MeiraGTx is a clinical-stage gene therapy company focused on developing potentially curative treatments for patients living with serious diseases. We currently have six programs in clinical development including three ocular indications, a salivary gland condition, and a Parkinson’s disease program. Our initial focus on diseases of the eye, salivary gland and central nervous system is based on the significant unmet medical need coupled with the high potential gene therapy has to provide meaningful clinical benefit in these areas. With headquarters in New York and London, our global footprint provides us the opportunity to partner with leading institutions around the world, allowing us to deepen our understanding of diseases and their progression.

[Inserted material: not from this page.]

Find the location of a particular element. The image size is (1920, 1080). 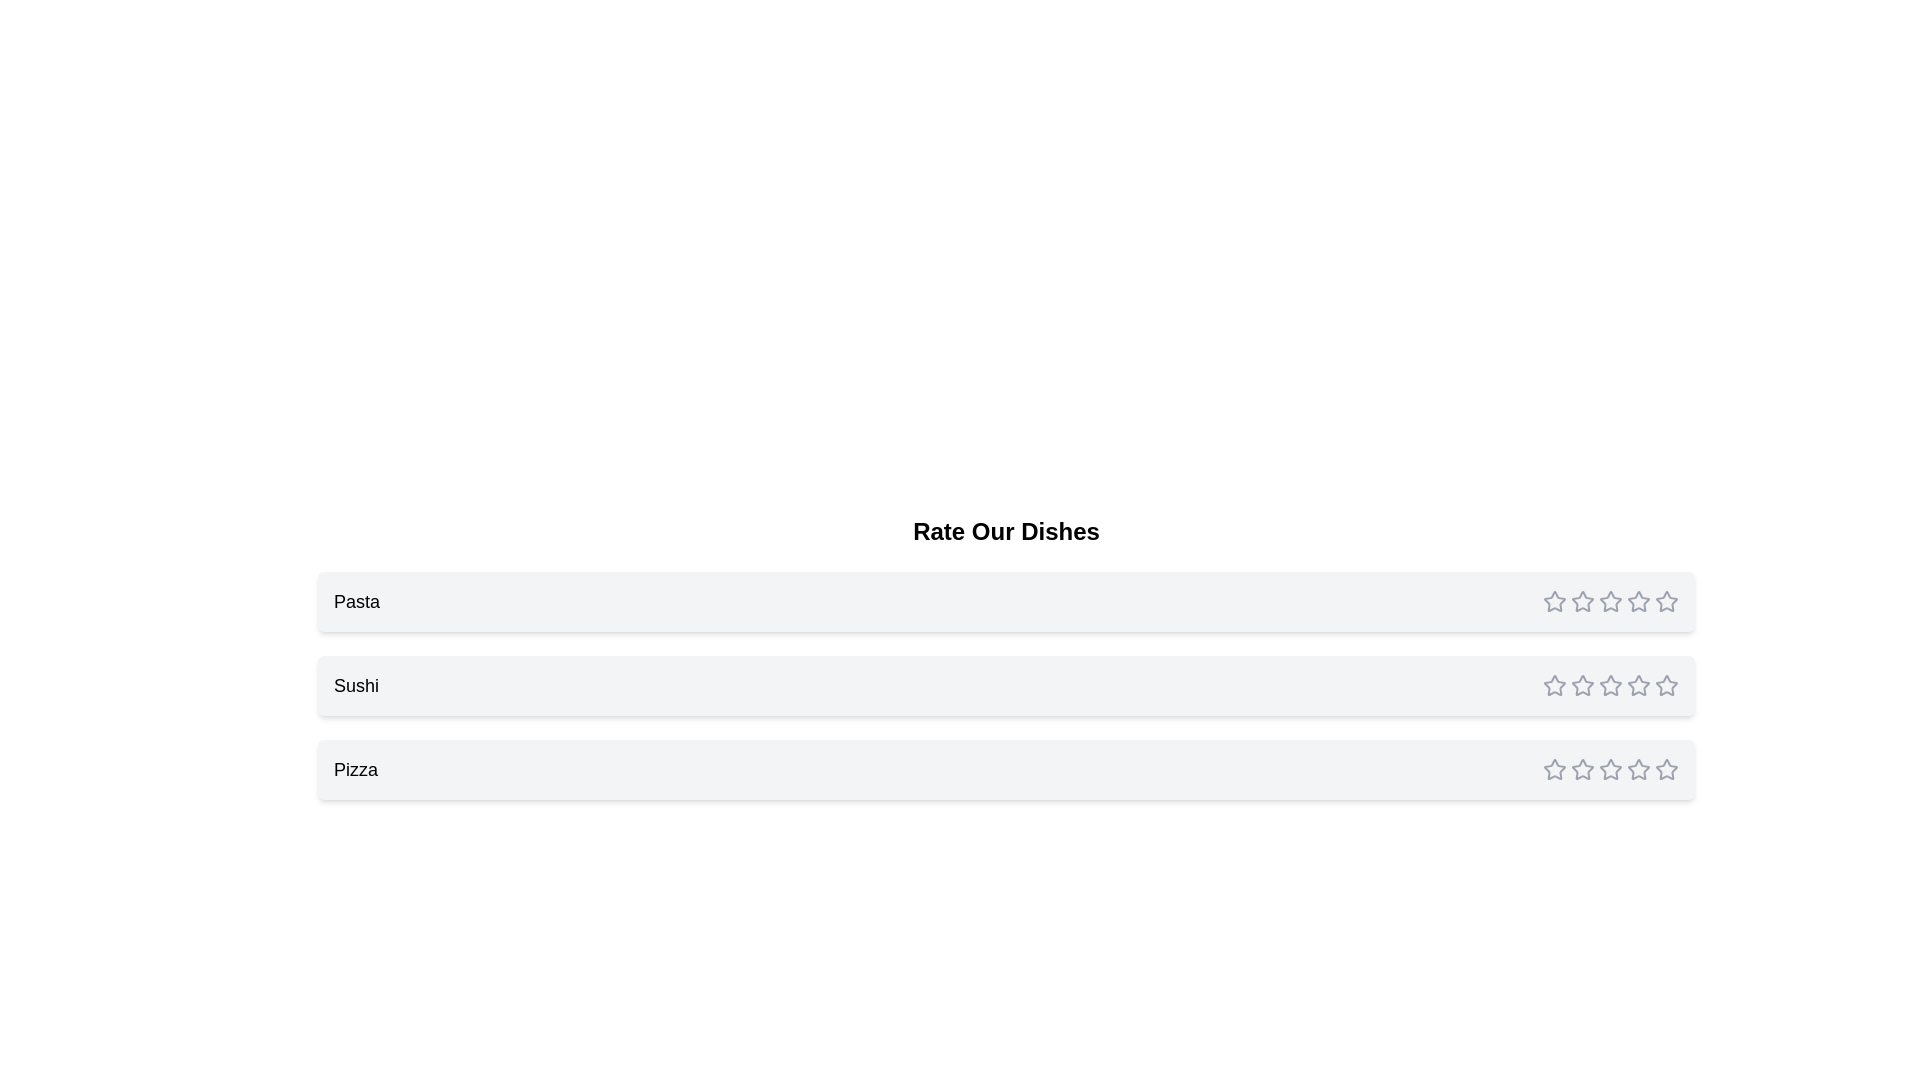

the second star icon in the rating input system under the 'Rate Our Dishes' header is located at coordinates (1582, 600).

Our team was built with deep expertise in gene therapy development, allowing us to efficiently advance our programs from preclinical to clinical development. Our core capabilities in viral vector design and optimization and gene therapy manufacturing give us a differentiated approach to developing gene therapies. Additionally, we are developing proprietary technology to potentially enable innovative gene therapy treatments whose expression can be turned on and off with an easily administered small molecule. We believe temporal control of gene therapy products has the potential to transform the gene therapy landscape.

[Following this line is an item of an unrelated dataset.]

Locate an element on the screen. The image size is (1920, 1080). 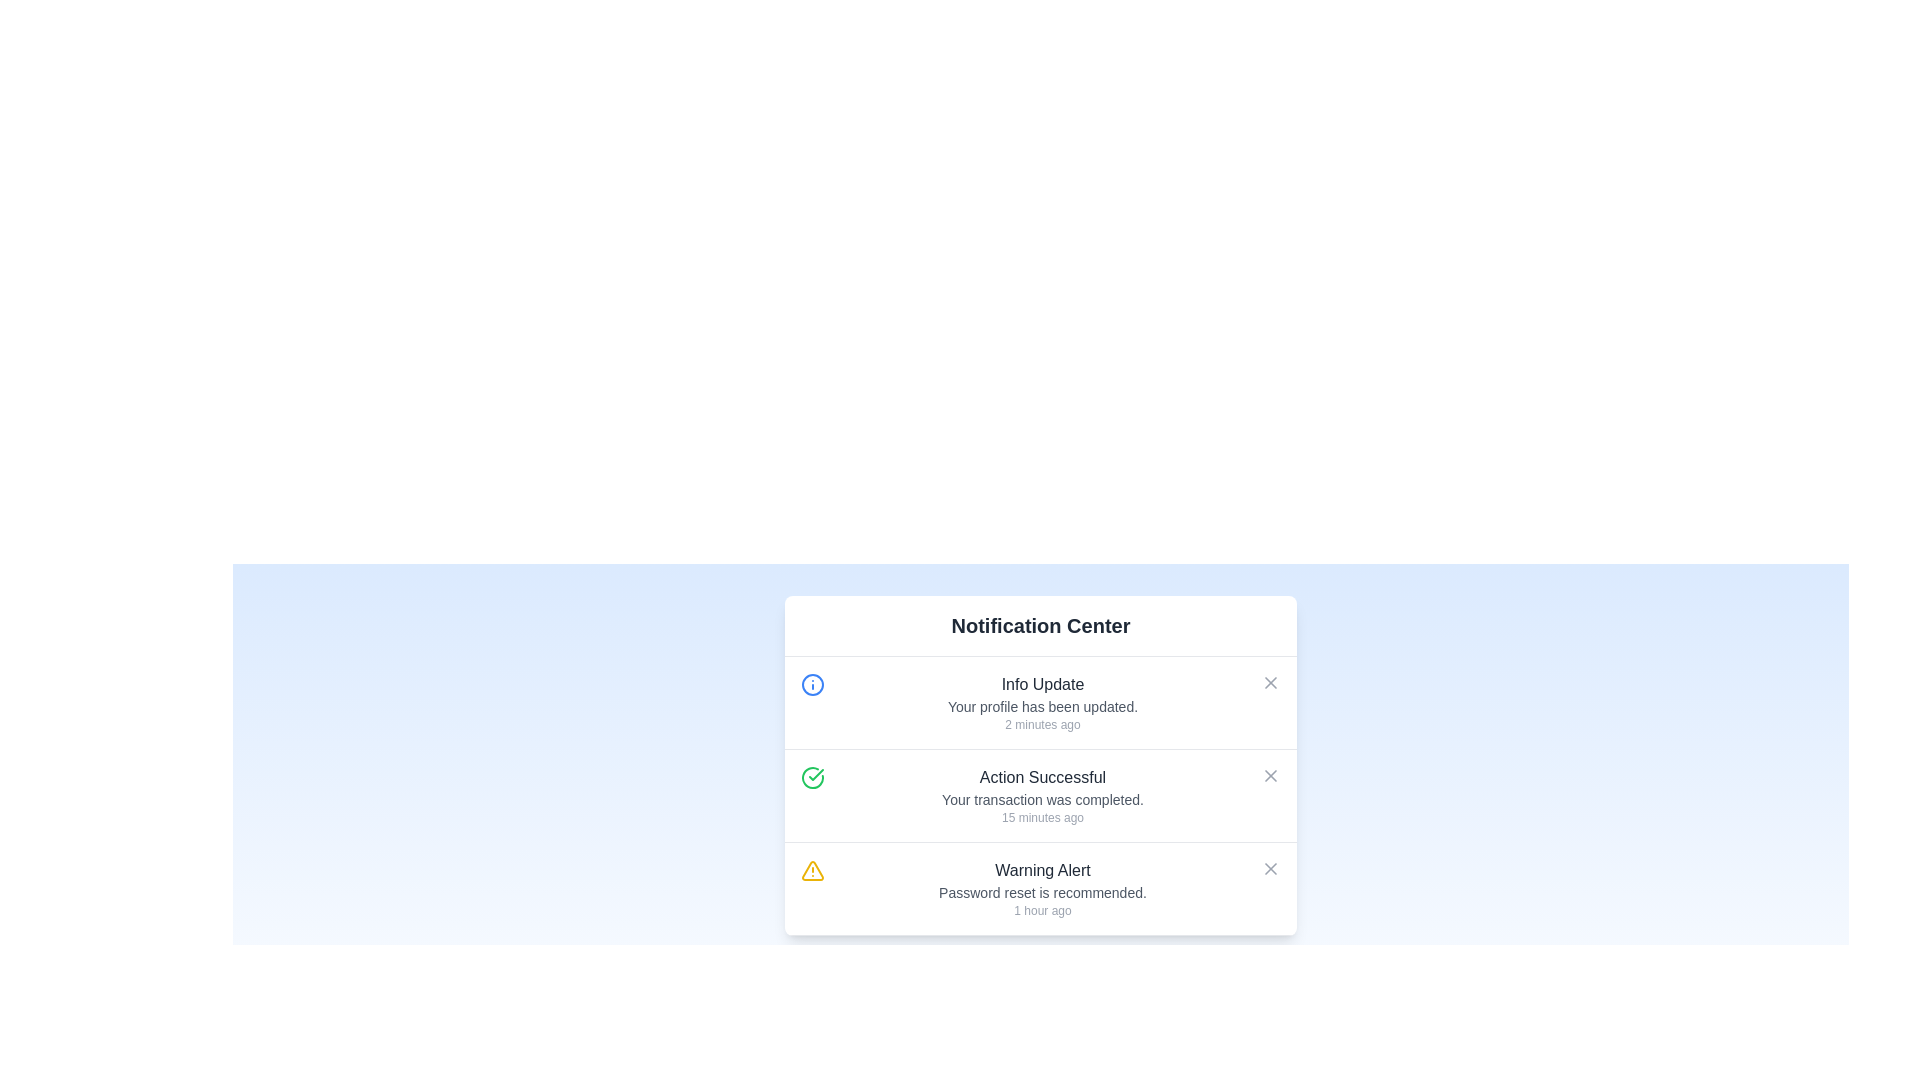
the close icon located in the second notification row next to the text 'Action Successful' is located at coordinates (1270, 774).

Our state-of-the-art manufacturing facility, completed in early 2018, was designed to meet global regulatory requirements, including the current good manufacturing practices (cGMP) required by the Medicines and Healthcare products Regulatory Agency (MHRA) in the UK and the U.S. Food and Drug Administration (FDA). The 29,000-square foot facility has the flexibility and capacity to produce sufficient product for all our clinical trials and will scale to commercial capacity.

We are looking forward to hearing from you!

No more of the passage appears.